▸ **Prompt**
Repeat only the lines below from the one containing "Given: Open the Investigates section" through the one containing "Given: Select the game type column header", inclusive, exactly as written.

-- Given data follows --

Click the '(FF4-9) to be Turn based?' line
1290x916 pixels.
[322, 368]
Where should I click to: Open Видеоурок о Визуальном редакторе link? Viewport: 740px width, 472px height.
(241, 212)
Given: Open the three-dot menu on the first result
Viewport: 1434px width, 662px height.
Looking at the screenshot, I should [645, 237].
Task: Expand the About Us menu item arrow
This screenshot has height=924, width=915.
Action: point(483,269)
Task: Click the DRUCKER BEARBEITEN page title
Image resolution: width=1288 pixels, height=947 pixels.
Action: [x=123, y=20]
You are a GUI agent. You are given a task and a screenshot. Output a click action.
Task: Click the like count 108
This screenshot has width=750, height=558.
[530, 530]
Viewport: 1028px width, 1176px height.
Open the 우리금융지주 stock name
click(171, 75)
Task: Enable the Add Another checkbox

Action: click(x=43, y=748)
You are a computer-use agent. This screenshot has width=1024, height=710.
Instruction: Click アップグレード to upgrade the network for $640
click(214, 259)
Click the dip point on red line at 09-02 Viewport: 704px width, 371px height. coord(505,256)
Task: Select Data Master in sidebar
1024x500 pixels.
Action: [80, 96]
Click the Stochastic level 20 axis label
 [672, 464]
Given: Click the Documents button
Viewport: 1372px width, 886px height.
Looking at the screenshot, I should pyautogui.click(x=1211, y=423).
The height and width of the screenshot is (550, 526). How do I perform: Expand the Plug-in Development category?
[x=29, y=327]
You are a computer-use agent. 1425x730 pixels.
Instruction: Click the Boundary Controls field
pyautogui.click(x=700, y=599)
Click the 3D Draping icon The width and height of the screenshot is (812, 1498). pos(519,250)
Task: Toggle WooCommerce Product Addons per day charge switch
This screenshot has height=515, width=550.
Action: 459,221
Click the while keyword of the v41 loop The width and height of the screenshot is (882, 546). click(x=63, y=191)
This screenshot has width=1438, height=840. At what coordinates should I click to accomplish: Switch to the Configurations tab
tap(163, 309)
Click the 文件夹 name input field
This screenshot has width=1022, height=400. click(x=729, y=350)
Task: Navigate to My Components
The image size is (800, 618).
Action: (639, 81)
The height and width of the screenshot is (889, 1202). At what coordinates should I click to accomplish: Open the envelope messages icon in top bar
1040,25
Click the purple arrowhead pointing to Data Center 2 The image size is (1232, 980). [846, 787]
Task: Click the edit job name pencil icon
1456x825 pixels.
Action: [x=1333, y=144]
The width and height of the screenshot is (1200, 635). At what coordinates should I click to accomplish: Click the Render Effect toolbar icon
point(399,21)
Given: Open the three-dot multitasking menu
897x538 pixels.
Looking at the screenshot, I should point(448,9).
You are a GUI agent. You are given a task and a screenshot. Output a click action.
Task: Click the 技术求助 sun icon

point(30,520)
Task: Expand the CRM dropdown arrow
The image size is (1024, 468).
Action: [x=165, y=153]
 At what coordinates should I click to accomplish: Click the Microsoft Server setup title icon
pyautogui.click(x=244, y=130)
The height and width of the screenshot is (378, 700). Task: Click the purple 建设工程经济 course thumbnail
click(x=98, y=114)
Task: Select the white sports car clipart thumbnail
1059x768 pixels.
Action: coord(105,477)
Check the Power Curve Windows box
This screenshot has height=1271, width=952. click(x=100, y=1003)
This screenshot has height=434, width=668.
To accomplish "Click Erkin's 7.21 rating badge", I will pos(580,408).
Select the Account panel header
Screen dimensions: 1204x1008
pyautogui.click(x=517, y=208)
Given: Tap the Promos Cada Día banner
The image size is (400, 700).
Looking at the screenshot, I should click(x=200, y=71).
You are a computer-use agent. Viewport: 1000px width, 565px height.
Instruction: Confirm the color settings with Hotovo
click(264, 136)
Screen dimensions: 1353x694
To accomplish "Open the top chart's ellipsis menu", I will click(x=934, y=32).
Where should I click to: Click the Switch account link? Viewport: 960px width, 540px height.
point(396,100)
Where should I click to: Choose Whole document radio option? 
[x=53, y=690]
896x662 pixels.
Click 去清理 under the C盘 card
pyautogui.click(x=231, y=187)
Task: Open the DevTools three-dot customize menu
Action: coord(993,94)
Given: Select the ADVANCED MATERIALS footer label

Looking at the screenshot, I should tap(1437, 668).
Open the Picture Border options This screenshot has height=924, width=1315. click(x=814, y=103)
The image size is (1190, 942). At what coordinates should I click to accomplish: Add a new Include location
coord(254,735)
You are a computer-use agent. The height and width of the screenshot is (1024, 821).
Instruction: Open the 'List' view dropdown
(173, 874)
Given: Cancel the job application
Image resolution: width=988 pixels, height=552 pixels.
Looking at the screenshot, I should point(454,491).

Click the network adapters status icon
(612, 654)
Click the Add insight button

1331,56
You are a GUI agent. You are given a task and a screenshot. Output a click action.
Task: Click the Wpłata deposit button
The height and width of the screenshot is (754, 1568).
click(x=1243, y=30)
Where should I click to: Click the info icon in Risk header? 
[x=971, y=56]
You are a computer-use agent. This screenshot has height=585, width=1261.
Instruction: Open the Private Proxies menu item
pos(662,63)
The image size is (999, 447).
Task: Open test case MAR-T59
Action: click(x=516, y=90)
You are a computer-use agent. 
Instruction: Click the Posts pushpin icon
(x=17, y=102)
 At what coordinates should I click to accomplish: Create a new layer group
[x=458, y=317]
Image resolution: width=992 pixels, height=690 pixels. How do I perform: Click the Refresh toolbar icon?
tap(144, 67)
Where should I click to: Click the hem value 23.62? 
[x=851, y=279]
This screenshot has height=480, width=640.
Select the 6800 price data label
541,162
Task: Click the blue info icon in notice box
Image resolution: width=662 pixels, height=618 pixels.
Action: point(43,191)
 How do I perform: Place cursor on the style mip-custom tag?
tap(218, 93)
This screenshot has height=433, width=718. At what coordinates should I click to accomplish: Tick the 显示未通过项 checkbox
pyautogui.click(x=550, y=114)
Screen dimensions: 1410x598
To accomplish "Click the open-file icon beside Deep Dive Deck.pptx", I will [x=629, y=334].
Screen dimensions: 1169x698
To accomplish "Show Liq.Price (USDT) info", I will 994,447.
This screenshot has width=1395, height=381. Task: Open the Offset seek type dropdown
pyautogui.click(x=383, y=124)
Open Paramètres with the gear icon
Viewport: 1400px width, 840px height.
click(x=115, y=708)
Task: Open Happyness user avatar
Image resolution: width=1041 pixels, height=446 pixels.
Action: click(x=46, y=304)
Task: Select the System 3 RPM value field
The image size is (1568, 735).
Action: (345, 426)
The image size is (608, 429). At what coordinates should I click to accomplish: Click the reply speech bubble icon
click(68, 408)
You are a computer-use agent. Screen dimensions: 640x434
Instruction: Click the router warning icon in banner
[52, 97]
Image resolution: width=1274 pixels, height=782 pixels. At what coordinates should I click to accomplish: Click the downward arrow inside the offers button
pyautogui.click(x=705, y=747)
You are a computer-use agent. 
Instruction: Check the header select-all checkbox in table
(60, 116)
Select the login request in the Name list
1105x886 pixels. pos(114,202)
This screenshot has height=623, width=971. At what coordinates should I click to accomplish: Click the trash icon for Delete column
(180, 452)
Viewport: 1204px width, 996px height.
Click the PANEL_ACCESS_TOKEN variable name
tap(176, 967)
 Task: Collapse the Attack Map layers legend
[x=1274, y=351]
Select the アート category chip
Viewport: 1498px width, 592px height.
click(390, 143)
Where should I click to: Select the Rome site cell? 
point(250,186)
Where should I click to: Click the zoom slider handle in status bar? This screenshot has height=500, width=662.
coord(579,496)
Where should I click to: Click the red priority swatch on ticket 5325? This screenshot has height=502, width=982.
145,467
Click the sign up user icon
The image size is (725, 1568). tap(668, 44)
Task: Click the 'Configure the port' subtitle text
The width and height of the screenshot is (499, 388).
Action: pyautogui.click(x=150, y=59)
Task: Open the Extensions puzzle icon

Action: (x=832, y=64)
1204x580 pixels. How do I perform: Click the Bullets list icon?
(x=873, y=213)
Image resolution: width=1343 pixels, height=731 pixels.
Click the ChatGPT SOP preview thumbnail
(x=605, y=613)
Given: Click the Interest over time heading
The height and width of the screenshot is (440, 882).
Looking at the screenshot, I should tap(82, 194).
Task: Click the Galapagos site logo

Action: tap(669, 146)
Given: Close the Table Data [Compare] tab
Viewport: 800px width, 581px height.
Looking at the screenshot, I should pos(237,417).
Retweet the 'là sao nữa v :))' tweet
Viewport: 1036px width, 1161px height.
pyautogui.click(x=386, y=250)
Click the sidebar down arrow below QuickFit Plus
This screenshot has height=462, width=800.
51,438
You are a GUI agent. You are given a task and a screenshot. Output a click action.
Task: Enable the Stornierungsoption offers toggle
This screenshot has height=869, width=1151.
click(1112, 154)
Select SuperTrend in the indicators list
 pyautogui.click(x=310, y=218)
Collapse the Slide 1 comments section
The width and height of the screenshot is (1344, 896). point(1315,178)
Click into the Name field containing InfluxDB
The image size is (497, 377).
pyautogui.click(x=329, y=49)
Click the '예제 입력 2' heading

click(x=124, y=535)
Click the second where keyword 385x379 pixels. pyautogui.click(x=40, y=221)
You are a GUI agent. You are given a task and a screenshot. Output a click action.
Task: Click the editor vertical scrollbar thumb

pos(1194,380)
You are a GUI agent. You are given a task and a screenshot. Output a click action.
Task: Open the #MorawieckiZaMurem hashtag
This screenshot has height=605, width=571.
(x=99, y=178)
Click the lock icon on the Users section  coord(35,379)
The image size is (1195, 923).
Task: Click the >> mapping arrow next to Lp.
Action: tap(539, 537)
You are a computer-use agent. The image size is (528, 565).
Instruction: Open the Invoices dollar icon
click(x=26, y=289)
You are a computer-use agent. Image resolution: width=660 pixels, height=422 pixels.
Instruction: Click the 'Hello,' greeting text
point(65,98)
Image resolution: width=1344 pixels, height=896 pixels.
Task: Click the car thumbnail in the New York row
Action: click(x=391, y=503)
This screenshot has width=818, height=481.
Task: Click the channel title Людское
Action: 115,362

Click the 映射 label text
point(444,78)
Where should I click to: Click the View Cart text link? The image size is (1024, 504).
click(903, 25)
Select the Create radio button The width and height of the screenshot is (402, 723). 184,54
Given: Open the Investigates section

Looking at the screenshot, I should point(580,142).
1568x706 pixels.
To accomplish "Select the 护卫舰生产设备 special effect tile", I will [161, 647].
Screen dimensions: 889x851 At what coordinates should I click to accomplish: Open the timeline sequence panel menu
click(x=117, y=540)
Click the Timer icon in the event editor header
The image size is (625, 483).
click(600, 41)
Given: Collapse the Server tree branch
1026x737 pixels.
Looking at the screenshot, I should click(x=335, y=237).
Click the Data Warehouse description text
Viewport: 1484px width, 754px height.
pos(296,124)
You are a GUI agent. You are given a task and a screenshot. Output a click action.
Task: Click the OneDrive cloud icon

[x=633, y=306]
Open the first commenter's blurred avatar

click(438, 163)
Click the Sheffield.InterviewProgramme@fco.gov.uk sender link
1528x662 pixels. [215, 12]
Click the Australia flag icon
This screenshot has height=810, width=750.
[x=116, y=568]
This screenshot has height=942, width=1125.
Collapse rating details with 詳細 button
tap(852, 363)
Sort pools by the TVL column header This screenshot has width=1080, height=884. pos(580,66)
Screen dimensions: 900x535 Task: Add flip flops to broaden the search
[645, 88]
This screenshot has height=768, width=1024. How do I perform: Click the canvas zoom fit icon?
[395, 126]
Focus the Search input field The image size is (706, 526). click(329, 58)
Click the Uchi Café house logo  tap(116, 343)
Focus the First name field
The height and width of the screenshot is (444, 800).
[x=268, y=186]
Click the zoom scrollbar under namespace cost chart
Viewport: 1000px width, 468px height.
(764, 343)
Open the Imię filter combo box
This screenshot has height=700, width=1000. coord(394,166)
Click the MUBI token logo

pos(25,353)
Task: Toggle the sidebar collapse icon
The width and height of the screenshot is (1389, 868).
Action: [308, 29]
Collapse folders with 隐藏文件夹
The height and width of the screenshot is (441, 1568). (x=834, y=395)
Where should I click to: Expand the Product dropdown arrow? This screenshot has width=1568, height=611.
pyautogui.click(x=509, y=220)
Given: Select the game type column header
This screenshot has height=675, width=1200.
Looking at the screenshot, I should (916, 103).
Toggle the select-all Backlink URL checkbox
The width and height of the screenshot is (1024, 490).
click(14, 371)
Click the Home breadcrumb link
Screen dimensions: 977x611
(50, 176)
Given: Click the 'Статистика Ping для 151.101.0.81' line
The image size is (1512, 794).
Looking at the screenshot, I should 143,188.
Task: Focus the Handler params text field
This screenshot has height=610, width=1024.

-- Given data concluded --

▸ **Worked solution**
Given: Open the Investigates section

Looking at the screenshot, I should point(580,142).
1568x706 pixels.
To accomplish "Select the 护卫舰生产设备 special effect tile", I will [161, 647].
Screen dimensions: 889x851 At what coordinates should I click to accomplish: Open the timeline sequence panel menu
click(x=117, y=540)
Click the Timer icon in the event editor header
The image size is (625, 483).
click(600, 41)
Given: Collapse the Server tree branch
1026x737 pixels.
Looking at the screenshot, I should click(x=335, y=237).
Click the Data Warehouse description text
Viewport: 1484px width, 754px height.
pos(296,124)
You are a GUI agent. You are given a task and a screenshot. Output a click action.
Task: Click the OneDrive cloud icon

[x=633, y=306]
Open the first commenter's blurred avatar

click(438, 163)
Click the Sheffield.InterviewProgramme@fco.gov.uk sender link
1528x662 pixels. [215, 12]
Click the Australia flag icon
This screenshot has height=810, width=750.
[x=116, y=568]
This screenshot has height=942, width=1125.
Collapse rating details with 詳細 button
tap(852, 363)
Sort pools by the TVL column header This screenshot has width=1080, height=884. pos(580,66)
Screen dimensions: 900x535 Task: Add flip flops to broaden the search
[645, 88]
This screenshot has height=768, width=1024. How do I perform: Click the canvas zoom fit icon?
[395, 126]
Focus the Search input field The image size is (706, 526). click(329, 58)
Click the Uchi Café house logo  tap(116, 343)
Focus the First name field
The height and width of the screenshot is (444, 800).
[x=268, y=186]
Click the zoom scrollbar under namespace cost chart
Viewport: 1000px width, 468px height.
(764, 343)
Open the Imię filter combo box
This screenshot has height=700, width=1000. coord(394,166)
Click the MUBI token logo

pos(25,353)
Task: Toggle the sidebar collapse icon
The width and height of the screenshot is (1389, 868).
Action: [308, 29]
Collapse folders with 隐藏文件夹
The height and width of the screenshot is (441, 1568). (x=834, y=395)
Where should I click to: Expand the Product dropdown arrow? This screenshot has width=1568, height=611.
pyautogui.click(x=509, y=220)
Given: Select the game type column header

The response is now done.